Give the number of lines in the records below that include "computer", and nothing more.

_Stored entries_:

· · ·

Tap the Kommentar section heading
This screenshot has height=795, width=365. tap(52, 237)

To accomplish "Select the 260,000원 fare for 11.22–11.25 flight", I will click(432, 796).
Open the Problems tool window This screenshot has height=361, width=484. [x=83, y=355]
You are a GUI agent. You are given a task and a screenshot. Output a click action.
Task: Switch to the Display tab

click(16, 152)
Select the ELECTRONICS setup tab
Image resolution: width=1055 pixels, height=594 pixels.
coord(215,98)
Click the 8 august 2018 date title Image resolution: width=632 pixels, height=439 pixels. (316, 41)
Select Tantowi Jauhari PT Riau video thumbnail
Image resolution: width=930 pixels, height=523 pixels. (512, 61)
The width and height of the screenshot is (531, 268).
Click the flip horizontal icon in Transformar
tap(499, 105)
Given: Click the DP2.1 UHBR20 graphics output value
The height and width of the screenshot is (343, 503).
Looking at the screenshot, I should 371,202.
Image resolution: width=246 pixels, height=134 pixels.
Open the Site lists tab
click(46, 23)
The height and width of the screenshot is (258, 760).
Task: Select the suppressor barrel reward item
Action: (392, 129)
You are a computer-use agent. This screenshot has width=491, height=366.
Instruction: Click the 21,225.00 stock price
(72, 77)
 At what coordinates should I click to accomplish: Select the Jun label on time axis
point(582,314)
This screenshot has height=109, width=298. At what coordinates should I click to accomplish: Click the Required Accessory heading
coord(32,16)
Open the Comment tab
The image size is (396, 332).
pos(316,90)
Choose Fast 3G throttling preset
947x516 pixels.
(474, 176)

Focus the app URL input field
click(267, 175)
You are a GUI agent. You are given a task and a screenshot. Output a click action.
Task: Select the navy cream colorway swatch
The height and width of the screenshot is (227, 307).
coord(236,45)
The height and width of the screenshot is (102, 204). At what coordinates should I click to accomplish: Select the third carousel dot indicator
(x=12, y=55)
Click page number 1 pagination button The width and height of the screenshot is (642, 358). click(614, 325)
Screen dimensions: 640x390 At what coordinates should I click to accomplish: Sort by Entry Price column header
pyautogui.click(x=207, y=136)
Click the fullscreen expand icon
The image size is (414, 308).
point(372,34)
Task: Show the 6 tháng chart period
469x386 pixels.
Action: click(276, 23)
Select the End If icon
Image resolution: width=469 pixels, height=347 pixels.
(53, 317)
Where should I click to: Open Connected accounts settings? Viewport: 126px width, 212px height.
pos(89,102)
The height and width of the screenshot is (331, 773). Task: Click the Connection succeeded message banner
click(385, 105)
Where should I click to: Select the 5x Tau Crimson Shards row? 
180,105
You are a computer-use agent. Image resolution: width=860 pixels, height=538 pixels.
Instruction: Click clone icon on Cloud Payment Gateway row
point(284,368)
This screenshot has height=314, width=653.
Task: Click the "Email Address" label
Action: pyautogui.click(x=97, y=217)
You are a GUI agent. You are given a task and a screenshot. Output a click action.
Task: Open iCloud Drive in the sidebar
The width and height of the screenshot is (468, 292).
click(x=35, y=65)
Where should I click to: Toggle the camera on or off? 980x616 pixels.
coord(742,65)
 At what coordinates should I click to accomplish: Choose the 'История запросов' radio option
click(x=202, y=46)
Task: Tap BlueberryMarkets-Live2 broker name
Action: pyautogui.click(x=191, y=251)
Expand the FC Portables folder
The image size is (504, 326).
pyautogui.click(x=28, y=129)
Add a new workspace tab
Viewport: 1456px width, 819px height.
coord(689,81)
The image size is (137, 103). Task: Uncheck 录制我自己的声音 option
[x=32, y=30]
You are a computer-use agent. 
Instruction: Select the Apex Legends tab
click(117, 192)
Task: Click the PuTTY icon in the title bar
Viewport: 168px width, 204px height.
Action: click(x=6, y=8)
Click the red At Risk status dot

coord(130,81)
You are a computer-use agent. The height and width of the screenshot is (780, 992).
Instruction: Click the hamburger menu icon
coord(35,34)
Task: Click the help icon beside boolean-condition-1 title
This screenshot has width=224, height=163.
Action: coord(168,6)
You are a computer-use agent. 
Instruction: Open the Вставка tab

· · ·

_RESULT OF THE TASK_:
5